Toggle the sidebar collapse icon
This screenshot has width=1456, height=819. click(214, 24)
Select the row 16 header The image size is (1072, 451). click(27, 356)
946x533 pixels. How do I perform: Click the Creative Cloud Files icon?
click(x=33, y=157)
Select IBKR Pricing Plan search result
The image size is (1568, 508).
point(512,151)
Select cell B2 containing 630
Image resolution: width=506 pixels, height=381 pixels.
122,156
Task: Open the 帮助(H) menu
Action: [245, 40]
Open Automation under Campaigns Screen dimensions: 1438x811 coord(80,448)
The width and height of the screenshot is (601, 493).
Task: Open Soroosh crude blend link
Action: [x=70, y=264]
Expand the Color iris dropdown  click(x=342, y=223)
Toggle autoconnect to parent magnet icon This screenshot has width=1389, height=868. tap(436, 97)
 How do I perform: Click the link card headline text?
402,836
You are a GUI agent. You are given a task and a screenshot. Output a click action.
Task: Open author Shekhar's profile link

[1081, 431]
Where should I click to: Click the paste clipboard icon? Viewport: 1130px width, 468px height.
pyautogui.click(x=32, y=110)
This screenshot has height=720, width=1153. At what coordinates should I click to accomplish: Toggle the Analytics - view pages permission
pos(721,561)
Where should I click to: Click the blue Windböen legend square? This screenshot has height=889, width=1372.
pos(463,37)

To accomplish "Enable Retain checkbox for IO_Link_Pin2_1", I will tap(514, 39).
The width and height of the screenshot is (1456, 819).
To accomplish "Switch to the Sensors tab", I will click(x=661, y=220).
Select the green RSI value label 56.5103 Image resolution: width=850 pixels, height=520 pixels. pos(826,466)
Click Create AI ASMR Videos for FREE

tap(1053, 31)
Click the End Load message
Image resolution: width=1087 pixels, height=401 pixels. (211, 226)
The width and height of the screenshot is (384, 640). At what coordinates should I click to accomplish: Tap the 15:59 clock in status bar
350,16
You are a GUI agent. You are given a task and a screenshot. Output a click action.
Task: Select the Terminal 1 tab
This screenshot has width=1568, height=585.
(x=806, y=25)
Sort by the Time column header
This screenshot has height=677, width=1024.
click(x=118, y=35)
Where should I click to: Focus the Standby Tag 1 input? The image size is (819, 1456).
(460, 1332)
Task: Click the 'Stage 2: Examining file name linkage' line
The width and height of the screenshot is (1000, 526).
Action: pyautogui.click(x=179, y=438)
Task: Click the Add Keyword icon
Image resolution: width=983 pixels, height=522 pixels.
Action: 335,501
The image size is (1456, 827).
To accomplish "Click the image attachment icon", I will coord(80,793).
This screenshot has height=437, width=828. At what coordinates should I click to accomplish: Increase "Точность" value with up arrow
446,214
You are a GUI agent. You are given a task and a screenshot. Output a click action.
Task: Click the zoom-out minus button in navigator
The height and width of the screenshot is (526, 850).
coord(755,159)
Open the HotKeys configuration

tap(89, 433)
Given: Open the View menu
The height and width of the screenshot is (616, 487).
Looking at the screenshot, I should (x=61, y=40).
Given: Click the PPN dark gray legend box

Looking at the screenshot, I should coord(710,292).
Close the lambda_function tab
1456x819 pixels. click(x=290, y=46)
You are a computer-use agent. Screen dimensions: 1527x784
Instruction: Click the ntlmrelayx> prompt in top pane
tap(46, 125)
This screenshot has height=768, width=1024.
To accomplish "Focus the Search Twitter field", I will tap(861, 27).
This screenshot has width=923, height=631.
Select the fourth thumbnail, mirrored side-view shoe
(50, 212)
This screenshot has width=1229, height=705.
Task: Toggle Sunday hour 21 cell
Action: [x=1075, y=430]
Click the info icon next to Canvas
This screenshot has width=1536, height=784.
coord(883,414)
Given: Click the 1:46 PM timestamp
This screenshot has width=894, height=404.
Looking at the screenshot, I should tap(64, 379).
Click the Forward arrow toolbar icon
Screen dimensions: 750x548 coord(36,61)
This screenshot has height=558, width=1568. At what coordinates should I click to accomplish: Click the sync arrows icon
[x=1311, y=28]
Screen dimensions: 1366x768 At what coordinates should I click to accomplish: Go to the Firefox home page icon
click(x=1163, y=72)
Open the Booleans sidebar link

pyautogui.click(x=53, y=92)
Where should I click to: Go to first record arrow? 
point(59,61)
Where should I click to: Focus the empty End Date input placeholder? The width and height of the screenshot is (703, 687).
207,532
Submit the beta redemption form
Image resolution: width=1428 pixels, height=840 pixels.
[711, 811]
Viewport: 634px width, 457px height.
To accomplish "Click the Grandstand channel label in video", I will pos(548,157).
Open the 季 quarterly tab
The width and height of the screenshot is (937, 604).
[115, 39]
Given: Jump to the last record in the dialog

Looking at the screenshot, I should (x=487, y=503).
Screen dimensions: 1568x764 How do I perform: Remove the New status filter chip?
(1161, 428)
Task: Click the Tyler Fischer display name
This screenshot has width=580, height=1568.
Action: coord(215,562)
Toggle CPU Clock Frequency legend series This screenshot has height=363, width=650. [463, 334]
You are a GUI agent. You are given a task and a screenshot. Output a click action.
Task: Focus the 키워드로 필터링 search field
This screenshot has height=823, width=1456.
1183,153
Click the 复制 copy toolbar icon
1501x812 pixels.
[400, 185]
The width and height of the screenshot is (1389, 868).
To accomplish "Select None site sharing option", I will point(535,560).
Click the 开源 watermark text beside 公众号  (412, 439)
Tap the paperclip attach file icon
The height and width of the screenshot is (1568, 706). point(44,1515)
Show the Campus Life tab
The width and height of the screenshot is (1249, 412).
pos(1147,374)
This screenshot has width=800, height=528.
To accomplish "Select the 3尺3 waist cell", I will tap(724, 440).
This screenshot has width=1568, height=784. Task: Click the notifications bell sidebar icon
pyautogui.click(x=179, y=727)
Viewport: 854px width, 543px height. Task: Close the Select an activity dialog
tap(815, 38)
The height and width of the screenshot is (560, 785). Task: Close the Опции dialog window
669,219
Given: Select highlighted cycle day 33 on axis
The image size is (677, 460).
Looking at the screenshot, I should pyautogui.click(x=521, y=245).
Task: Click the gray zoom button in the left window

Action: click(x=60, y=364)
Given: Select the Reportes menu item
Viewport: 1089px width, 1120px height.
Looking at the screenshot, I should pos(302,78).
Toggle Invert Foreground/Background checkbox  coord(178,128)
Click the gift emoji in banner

Task details - Put every line of the records above into a JSON list of strings, one string per line, and leave out the blank lines.

Response for this exercise -
[
  "Toggle the sidebar collapse icon",
  "This screenshot has width=1456, height=819. click(214, 24)",
  "Select the row 16 header The image size is (1072, 451). click(27, 356)",
  "946x533 pixels. How do I perform: Click the Creative Cloud Files icon?",
  "click(x=33, y=157)",
  "Select IBKR Pricing Plan search result",
  "The image size is (1568, 508).",
  "point(512,151)",
  "Select cell B2 containing 630",
  "Image resolution: width=506 pixels, height=381 pixels.",
  "122,156",
  "Task: Open the 帮助(H) menu",
  "Action: [245, 40]",
  "Open Automation under Campaigns Screen dimensions: 1438x811 coord(80,448)",
  "The width and height of the screenshot is (601, 493).",
  "Task: Open Soroosh crude blend link",
  "Action: [x=70, y=264]",
  "Expand the Color iris dropdown  click(x=342, y=223)",
  "Toggle autoconnect to parent magnet icon This screenshot has width=1389, height=868. tap(436, 97)",
  " How do I perform: Click the link card headline text?",
  "402,836",
  "You are a GUI agent. You are given a task and a screenshot. Output a click action.",
  "Task: Open author Shekhar's profile link",
  "[1081, 431]",
  "Where should I click to: Click the paste clipboard icon? Viewport: 1130px width, 468px height.",
  "pyautogui.click(x=32, y=110)",
  "This screenshot has height=720, width=1153. At what coordinates should I click to accomplish: Toggle the Analytics - view pages permission",
  "pos(721,561)",
  "Where should I click to: Click the blue Windböen legend square? This screenshot has height=889, width=1372.",
  "pos(463,37)",
  "To accomplish \"Enable Retain checkbox for IO_Link_Pin2_1\", I will tap(514, 39).",
  "The width and height of the screenshot is (1456, 819).",
  "To accomplish \"Switch to the Sensors tab\", I will click(x=661, y=220).",
  "Select the green RSI value label 56.5103 Image resolution: width=850 pixels, height=520 pixels. pos(826,466)",
  "Click Create AI ASMR Videos for FREE",
  "tap(1053, 31)",
  "Click the End Load message",
  "Image resolution: width=1087 pixels, height=401 pixels. (211, 226)",
  "The width and height of the screenshot is (384, 640). At what coordinates should I click to accomplish: Tap the 15:59 clock in status bar",
  "350,16",
  "You are a GUI agent. You are given a task and a screenshot. Output a click action.",
  "Task: Select the Terminal 1 tab",
  "This screenshot has width=1568, height=585.",
  "(x=806, y=25)",
  "Sort by the Time column header",
  "This screenshot has height=677, width=1024.",
  "click(x=118, y=35)",
  "Where should I click to: Focus the Standby Tag 1 input? The image size is (819, 1456).",
  "(460, 1332)",
  "Task: Click the 'Stage 2: Examining file name linkage' line",
  "The width and height of the screenshot is (1000, 526).",
  "Action: pyautogui.click(x=179, y=438)",
  "Task: Click the Add Keyword icon",
  "Image resolution: width=983 pixels, height=522 pixels.",
  "Action: 335,501",
  "The image size is (1456, 827).",
  "To accomplish \"Click the image attachment icon\", I will coord(80,793).",
  "This screenshot has height=437, width=828. At what coordinates should I click to accomplish: Increase \"Точность\" value with up arrow",
  "446,214",
  "You are a GUI agent. You are given a task and a screenshot. Output a click action.",
  "Task: Click the zoom-out minus button in navigator",
  "The height and width of the screenshot is (526, 850).",
  "coord(755,159)",
  "Open the HotKeys configuration",
  "tap(89, 433)",
  "Given: Open the View menu",
  "The height and width of the screenshot is (616, 487).",
  "Looking at the screenshot, I should (x=61, y=40).",
  "Given: Click the PPN dark gray legend box",
  "Looking at the screenshot, I should coord(710,292).",
  "Close the lambda_function tab",
  "1456x819 pixels. click(x=290, y=46)",
  "You are a computer-use agent. Screen dimensions: 1527x784",
  "Instruction: Click the ntlmrelayx> prompt in top pane",
  "tap(46, 125)",
  "This screenshot has height=768, width=1024.",
  "To accomplish \"Focus the Search Twitter field\", I will tap(861, 27).",
  "This screenshot has width=923, height=631.",
  "Select the fourth thumbnail, mirrored side-view shoe",
  "(50, 212)",
  "This screenshot has width=1229, height=705.",
  "Task: Toggle Sunday hour 21 cell",
  "Action: [x=1075, y=430]",
  "Click the info icon next to Canvas",
  "This screenshot has width=1536, height=784.",
  "coord(883,414)",
  "Given: Click the 1:46 PM timestamp",
  "This screenshot has width=894, height=404.",
  "Looking at the screenshot, I should tap(64, 379).",
  "Click the Forward arrow toolbar icon",
  "Screen dimensions: 750x548 coord(36,61)",
  "This screenshot has height=558, width=1568. At what coordinates should I click to accomplish: Click the sync arrows icon",
  "[x=1311, y=28]",
  "Screen dimensions: 1366x768 At what coordinates should I click to accomplish: Go to the Firefox home page icon",
  "click(x=1163, y=72)",
  "Open the Booleans sidebar link",
  "pyautogui.click(x=53, y=92)",
  "Where should I click to: Go to first record arrow? ",
  "point(59,61)",
  "Where should I click to: Focus the empty End Date input placeholder? The width and height of the screenshot is (703, 687).",
  "207,532",
  "Submit the beta redemption form",
  "Image resolution: width=1428 pixels, height=840 pixels.",
  "[711, 811]",
  "Viewport: 634px width, 457px height.",
  "To accomplish \"Click the Grandstand channel label in video\", I will pos(548,157).",
  "Open the 季 quarterly tab",
  "The width and height of the screenshot is (937, 604).",
  "[115, 39]",
  "Given: Jump to the last record in the dialog",
  "Looking at the screenshot, I should (x=487, y=503).",
  "Screen dimensions: 1568x764 How do I perform: Remove the New status filter chip?",
  "(1161, 428)",
  "Task: Click the Tyler Fischer display name",
  "This screenshot has width=580, height=1568.",
  "Action: coord(215,562)",
  "Toggle CPU Clock Frequency legend series This screenshot has height=363, width=650. [463, 334]",
  "You are a GUI agent. You are given a task and a screenshot. Output a click action.",
  "Task: Focus the 키워드로 필터링 search field",
  "This screenshot has height=823, width=1456.",
  "1183,153",
  "Click the 复制 copy toolbar icon",
  "1501x812 pixels.",
  "[400, 185]",
  "The width and height of the screenshot is (1389, 868).",
  "To accomplish \"Select None site sharing option\", I will point(535,560).",
  "Click the 开源 watermark text beside 公众号  (412, 439)",
  "Tap the paperclip attach file icon",
  "The height and width of the screenshot is (1568, 706). point(44,1515)",
  "Show the Campus Life tab",
  "The width and height of the screenshot is (1249, 412).",
  "pos(1147,374)",
  "This screenshot has width=800, height=528.",
  "To accomplish \"Select the 3尺3 waist cell\", I will tap(724, 440).",
  "This screenshot has width=1568, height=784. Task: Click the notifications bell sidebar icon",
  "pyautogui.click(x=179, y=727)",
  "Viewport: 854px width, 543px height. Task: Close the Select an activity dialog",
  "tap(815, 38)",
  "The height and width of the screenshot is (560, 785). Task: Close the Опции dialog window",
  "669,219",
  "Given: Select highlighted cycle day 33 on axis",
  "The image size is (677, 460).",
  "Looking at the screenshot, I should pyautogui.click(x=521, y=245).",
  "Task: Click the gray zoom button in the left window",
  "Action: click(x=60, y=364)",
  "Given: Select the Reportes menu item",
  "Viewport: 1089px width, 1120px height.",
  "Looking at the screenshot, I should pos(302,78).",
  "Toggle Invert Foreground/Background checkbox  coord(178,128)",
  "Click the gift emoji in banner"
]